Naturally, weddings are pricey affairs, so it makes sense for couples to be savvy with their budget, and the major thing that cuts costs at every juncture is the guest list. More and more couple are opting for a small guest list and a more intimate, small wedding, which shaves a lot of money off the venue package, the cake costs, the favours, and the stationery.
Only invite current friends
This is probably one of the hardest rules you will have to stick to because we all have those friends that used to be like sisters and brothers to us but over time, they've drifted. Just because you once envisaged them being your bridesmaid, when you were 16 doesn't mean you still have to invite them. Especially now, if you haven't seen or spoken to them in about a year. Stick to the people who are currently in your life and matter most to you. Chances are, you won't be stuck for people to invite.
Don’t return the favour
This is your wedding, where a single guest costs anywhere from €70-€100. This is not an occasion where you have to return the favour of an invitation. Chances are, you 'returned the favour' when you attended their wedding, celebrated with them and bought them a gift. You don't need to also pay for them to attend your wedding. Take into account the fact that everyone is different and if your friend could afford a wedding with 350 people, that's fine, but it doesn't necessarily warrant a return invite to a small wedding of less than 100 guests. Would you have invited them if they hadn't got married and invited you first?

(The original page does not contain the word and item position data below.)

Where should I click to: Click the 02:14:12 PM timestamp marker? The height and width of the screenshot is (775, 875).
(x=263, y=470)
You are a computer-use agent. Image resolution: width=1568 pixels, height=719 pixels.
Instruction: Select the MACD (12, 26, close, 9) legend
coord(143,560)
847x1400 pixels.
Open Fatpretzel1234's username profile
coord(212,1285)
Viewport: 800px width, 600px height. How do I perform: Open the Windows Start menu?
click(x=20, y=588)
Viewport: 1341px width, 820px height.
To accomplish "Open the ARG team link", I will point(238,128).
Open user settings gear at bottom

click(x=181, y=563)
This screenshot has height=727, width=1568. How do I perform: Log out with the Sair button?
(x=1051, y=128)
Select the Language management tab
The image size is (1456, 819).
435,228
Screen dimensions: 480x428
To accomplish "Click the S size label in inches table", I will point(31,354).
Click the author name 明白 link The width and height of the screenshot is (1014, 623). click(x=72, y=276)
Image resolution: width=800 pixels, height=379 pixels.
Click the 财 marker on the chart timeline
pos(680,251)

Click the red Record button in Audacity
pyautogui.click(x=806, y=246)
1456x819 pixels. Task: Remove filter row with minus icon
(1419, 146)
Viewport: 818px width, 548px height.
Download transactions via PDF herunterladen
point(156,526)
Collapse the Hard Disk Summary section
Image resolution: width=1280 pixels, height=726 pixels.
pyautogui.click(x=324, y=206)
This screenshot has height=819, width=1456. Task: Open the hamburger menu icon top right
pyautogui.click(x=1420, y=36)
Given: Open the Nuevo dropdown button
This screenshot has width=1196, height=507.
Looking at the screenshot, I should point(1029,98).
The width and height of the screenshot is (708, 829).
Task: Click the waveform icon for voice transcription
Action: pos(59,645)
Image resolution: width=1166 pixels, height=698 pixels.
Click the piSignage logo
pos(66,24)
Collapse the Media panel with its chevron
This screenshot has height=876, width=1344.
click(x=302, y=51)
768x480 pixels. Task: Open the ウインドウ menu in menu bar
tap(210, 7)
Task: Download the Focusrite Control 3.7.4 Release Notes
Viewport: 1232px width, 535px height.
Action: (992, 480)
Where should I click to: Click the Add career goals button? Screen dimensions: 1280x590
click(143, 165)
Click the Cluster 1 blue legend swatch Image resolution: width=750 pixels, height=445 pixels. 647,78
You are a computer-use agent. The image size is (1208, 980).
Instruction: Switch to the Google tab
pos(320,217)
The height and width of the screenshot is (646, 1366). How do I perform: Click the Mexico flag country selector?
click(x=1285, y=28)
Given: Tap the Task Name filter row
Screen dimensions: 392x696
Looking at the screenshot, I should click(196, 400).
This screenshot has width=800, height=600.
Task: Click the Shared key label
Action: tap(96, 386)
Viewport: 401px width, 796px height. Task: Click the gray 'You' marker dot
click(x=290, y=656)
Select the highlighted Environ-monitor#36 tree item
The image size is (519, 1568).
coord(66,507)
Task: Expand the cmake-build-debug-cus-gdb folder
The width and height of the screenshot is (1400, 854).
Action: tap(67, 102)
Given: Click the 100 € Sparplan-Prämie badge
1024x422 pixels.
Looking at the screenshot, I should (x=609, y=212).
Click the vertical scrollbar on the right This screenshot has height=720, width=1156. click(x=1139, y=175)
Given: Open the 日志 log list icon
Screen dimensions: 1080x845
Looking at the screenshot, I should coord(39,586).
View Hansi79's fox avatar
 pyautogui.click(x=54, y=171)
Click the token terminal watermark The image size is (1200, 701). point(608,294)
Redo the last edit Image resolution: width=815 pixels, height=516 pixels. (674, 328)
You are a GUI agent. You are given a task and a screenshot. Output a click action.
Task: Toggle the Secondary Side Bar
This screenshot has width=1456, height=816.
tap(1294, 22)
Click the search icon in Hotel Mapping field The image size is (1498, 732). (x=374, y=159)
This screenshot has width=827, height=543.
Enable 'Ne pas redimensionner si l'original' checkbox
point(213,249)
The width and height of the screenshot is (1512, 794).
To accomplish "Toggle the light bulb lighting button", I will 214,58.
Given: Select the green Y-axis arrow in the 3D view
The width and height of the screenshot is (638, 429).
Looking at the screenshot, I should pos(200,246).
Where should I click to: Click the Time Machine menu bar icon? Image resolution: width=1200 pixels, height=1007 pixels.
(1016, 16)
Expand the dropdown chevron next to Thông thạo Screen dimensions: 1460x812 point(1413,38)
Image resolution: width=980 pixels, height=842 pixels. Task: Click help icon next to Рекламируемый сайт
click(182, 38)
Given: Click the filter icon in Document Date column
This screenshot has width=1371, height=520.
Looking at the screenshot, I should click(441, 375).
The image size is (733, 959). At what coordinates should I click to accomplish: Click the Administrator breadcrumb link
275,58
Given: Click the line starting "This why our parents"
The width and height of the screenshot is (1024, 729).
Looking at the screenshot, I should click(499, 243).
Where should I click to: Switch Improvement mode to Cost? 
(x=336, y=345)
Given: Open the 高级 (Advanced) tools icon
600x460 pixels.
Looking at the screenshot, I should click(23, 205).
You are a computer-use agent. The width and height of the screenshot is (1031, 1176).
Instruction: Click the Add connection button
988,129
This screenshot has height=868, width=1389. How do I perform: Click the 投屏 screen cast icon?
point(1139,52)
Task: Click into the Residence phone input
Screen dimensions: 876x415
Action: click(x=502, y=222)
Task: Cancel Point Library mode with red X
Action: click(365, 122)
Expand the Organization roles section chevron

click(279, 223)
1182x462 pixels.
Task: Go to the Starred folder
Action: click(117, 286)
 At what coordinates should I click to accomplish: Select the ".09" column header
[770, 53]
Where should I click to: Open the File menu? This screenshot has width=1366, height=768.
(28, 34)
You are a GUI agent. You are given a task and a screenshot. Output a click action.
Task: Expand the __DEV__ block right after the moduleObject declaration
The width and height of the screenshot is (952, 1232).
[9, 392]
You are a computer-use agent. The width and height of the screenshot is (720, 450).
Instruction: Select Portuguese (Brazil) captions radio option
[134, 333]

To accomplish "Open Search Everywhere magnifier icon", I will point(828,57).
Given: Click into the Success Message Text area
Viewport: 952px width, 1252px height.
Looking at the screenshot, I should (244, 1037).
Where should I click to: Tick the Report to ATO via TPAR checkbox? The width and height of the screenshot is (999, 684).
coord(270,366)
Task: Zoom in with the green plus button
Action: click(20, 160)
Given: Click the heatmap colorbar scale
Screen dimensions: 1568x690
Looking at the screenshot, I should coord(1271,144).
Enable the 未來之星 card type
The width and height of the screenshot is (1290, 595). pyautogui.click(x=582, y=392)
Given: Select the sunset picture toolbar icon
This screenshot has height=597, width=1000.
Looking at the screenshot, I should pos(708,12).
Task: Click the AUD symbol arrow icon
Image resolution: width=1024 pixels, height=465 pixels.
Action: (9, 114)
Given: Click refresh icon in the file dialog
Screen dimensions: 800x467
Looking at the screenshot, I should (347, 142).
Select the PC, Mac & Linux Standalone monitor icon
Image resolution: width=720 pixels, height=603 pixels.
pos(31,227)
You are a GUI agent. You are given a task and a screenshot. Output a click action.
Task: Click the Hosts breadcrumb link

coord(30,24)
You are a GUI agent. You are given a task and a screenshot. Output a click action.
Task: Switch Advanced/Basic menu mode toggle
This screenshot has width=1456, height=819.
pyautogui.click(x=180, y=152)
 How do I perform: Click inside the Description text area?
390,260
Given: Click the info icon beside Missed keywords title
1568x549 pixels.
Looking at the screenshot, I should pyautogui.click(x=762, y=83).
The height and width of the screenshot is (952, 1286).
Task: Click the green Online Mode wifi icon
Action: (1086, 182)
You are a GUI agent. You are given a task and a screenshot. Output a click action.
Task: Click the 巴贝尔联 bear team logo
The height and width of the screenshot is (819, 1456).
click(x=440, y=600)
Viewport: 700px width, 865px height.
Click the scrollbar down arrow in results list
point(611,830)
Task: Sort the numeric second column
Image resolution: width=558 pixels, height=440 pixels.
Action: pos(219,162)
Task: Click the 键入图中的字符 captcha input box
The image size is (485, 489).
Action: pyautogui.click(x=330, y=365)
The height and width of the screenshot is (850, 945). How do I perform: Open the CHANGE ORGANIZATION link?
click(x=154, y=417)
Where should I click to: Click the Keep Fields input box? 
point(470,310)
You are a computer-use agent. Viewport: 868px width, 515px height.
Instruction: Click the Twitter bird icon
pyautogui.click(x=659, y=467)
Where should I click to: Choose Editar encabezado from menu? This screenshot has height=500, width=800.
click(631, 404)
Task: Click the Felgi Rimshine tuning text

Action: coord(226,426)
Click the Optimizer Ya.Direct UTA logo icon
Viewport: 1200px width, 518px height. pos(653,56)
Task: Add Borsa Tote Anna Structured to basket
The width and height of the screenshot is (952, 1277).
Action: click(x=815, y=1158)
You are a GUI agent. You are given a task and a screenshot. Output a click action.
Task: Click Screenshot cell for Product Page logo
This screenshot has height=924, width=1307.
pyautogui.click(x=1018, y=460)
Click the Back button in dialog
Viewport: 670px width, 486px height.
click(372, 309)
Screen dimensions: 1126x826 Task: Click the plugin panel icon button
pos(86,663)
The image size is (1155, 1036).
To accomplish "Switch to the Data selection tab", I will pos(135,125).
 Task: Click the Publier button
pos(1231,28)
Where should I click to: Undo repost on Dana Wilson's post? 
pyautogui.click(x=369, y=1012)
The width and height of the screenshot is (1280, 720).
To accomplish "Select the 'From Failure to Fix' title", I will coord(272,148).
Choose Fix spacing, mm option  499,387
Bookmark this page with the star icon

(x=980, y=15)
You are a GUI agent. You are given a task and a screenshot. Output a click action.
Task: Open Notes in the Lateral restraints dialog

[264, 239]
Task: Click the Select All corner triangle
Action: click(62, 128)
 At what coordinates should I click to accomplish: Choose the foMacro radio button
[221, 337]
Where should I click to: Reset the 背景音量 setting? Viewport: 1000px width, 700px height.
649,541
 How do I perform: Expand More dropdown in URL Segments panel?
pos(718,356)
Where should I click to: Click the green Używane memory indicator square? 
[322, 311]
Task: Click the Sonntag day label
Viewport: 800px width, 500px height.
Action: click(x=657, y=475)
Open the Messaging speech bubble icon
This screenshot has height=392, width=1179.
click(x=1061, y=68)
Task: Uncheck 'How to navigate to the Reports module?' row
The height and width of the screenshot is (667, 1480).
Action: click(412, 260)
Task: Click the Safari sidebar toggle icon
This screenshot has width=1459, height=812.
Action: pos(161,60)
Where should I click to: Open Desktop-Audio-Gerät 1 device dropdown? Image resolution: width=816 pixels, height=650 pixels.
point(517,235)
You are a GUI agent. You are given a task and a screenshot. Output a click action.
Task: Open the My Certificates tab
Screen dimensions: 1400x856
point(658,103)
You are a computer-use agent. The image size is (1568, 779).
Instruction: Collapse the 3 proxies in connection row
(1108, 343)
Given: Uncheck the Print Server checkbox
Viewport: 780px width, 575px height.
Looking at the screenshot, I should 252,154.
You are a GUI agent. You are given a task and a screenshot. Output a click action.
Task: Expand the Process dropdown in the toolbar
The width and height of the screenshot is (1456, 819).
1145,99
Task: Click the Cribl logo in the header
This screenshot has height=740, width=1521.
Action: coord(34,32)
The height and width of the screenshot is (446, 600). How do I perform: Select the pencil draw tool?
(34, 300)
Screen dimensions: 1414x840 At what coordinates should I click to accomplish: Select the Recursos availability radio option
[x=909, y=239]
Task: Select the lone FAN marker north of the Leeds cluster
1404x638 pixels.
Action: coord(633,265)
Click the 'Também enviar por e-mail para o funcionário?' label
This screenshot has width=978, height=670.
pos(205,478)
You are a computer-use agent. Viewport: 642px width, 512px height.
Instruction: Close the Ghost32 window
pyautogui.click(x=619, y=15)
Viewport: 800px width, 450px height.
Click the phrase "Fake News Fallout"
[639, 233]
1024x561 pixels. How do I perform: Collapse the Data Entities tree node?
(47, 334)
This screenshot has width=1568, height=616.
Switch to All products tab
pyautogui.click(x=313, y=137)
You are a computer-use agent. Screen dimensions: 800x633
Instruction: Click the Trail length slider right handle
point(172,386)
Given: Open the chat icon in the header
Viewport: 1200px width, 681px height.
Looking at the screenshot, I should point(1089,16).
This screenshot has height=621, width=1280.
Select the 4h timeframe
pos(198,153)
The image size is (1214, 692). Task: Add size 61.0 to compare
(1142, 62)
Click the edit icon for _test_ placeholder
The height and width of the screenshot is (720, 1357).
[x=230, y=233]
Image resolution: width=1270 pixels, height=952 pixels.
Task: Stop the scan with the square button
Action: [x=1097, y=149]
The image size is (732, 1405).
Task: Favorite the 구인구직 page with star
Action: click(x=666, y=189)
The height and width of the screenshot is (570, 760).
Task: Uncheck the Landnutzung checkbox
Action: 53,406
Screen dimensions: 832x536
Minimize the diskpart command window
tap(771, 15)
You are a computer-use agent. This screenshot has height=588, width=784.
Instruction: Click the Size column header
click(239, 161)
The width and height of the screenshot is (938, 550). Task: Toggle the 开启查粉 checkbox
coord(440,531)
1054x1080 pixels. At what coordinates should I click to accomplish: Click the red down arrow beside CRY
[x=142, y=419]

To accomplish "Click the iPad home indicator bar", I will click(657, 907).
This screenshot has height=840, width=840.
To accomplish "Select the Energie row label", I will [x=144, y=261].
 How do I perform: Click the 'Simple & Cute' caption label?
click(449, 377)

Give your parents a small number of invites
This depends largely on who is paying for your wedding. If you're paying for it yourselves, you don't have to give your parents as much of a say on the guest list. But if they do contribute you have to give them a certain percentage of the guest list, but make sure they know there's an absolute limit. The easiest way to do it is by working out an even percentage, for example, 50% of the guest list for the bride and groom and 25% for each set of parents (adjust according to where the money is coming from). Once you tell them, make sure they know there's no leeway.
Be firm about plus ones
It is well-known that if you don't write "and guest" on invitations, your guests are not entitled to a plus one. For a bit of extra security, you might consider saying on the invitation that they are invited to an intimate celebration. Only give guests to those who are in long-term serious relationships. For the most part, you shouldn't have to write "and guest" at all, on the basis that you will probably know the names of all the plus ones. This will also limit the possibility of any guests swapping a partner they've recently split up with for a random date you've never met. If you write their names on the invite, it means the guest is not entitled to simply bring someone else in their place.
Cut out the kids
This rule is dependent on whether or not you want children at your wedding and if you have to invite any. However, children count as guests and are pretty much just as expensive as adults, unless you've organised kids meals. If you want to make sure kids are not on the guest list, it's worth putting a line into your invitations that say it is an adult-only affair.
One sure-fire way to cut the guest list down massively is to have a wedding abroad. There are many reasons for and against a destination wedding, and it may not be an option for you. However, if you're working off the basis that it's a small wedding, the people most important to you will travel for it and the less important people may not, which immediately lowers your numbers. While they sound expensive, this along with other reasons is why destination weddings often work out cheaper than weddings at home.
Have a post-wedding party instead
Most couples choose to have a post-wedding celebration anyway, so why not reverse the guest list and make your post-wedding party a bigger celebration and keep your actual wedding intimate. Whether you're doing it for money or just to keep it to your closest friends and family, a bigger celebration the day after will still work out cheaper than a bigger guest list on the day. Booking a room somewhere, and providing canapés or finger food for 100+ people is a lot cheaper than offering the same group a three course meal, with wine and a couple of glasses of bubbly. This way, you get the best of both.
Make rules to help cut the list down
Whether that rule is "No invites to people we haven't both met" or "No invites to people we haven't seen or heard from in the last year", make some of your own hard and fast rules to slash the guest list from the beginning. Make up your 'dream list' with the most amount of people you would both invite and then start slashing with your rules. From there you can continue to whittle it down until you're within your actual number.
Choose an intimate venue
The easiest way to come up with a small wedding number and stick to it, is to choose a small wedding venue. If you choose a venue that can only hold 80 guests then you have absolutely no choice but to stick to that. This is great for couples who are worried about backing down and expanding their number out of guilt, family pressure or accidental plus ones. Choosing a small venue that limits you will help you stay firm on your own limits, especially when it comes to difficult guests.
Tell everyone it's a small wedding
Make sure your friends and family are well informed from the get-go that it's a small wedding. If you plant the small wedding seed in their head early on and reaffirm it as it gets closer to invitation time, they'll all be well aware by the time the invites are sent out. This will ensure you cause the least amount of offence, especially for friends or family who would otherwise expect to be invited. While you're not actually saying "Immediate family and extremely close friends only", you're strongly implying that the guest list won't go very far outside that circle.